▶ **About this task**
Return every entry exactly.

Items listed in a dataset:
----------------------------------------

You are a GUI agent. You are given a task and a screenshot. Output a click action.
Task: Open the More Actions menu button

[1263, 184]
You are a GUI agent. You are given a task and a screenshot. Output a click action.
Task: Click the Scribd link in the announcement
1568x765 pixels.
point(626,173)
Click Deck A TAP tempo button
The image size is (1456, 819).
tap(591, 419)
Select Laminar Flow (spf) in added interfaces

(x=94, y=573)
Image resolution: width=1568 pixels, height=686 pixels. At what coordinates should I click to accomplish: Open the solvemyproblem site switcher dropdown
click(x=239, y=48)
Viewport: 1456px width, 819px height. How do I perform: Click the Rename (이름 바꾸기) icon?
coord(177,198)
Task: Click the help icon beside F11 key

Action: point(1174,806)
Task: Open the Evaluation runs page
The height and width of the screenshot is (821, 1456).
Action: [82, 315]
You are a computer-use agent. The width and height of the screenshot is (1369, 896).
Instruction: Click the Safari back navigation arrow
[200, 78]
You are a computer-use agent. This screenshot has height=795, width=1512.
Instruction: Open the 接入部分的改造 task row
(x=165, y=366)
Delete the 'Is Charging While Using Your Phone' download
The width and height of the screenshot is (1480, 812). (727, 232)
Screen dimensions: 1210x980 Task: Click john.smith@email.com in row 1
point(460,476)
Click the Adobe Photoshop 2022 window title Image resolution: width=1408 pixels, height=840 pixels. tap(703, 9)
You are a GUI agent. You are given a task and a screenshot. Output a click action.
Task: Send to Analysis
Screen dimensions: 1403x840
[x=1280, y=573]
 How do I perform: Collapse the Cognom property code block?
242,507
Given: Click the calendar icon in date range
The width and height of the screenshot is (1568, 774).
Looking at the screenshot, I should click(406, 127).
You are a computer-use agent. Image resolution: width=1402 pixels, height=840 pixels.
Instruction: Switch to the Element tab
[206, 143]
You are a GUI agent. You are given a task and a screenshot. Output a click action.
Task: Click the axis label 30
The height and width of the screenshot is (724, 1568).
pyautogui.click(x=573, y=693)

----------------------------------------

▶ **Written response**
You are a GUI agent. You are given a task and a screenshot. Output a click action.
Task: Open the More Actions menu button

[1263, 184]
You are a GUI agent. You are given a task and a screenshot. Output a click action.
Task: Click the Scribd link in the announcement
1568x765 pixels.
point(626,173)
Click Deck A TAP tempo button
The image size is (1456, 819).
tap(591, 419)
Select Laminar Flow (spf) in added interfaces

(x=94, y=573)
Image resolution: width=1568 pixels, height=686 pixels. At what coordinates should I click to accomplish: Open the solvemyproblem site switcher dropdown
click(x=239, y=48)
Viewport: 1456px width, 819px height. How do I perform: Click the Rename (이름 바꾸기) icon?
coord(177,198)
Task: Click the help icon beside F11 key

Action: point(1174,806)
Task: Open the Evaluation runs page
The height and width of the screenshot is (821, 1456).
Action: [82, 315]
You are a computer-use agent. The width and height of the screenshot is (1369, 896).
Instruction: Click the Safari back navigation arrow
[200, 78]
You are a computer-use agent. This screenshot has height=795, width=1512.
Instruction: Open the 接入部分的改造 task row
(x=165, y=366)
Delete the 'Is Charging While Using Your Phone' download
The width and height of the screenshot is (1480, 812). (727, 232)
Screen dimensions: 1210x980 Task: Click john.smith@email.com in row 1
point(460,476)
Click the Adobe Photoshop 2022 window title Image resolution: width=1408 pixels, height=840 pixels. tap(703, 9)
You are a GUI agent. You are given a task and a screenshot. Output a click action.
Task: Send to Analysis
Screen dimensions: 1403x840
[x=1280, y=573]
 How do I perform: Collapse the Cognom property code block?
242,507
Given: Click the calendar icon in date range
The width and height of the screenshot is (1568, 774).
Looking at the screenshot, I should click(406, 127).
You are a computer-use agent. Image resolution: width=1402 pixels, height=840 pixels.
Instruction: Switch to the Element tab
[206, 143]
You are a GUI agent. You are given a task and a screenshot. Output a click action.
Task: Click the axis label 30
The height and width of the screenshot is (724, 1568).
pyautogui.click(x=573, y=693)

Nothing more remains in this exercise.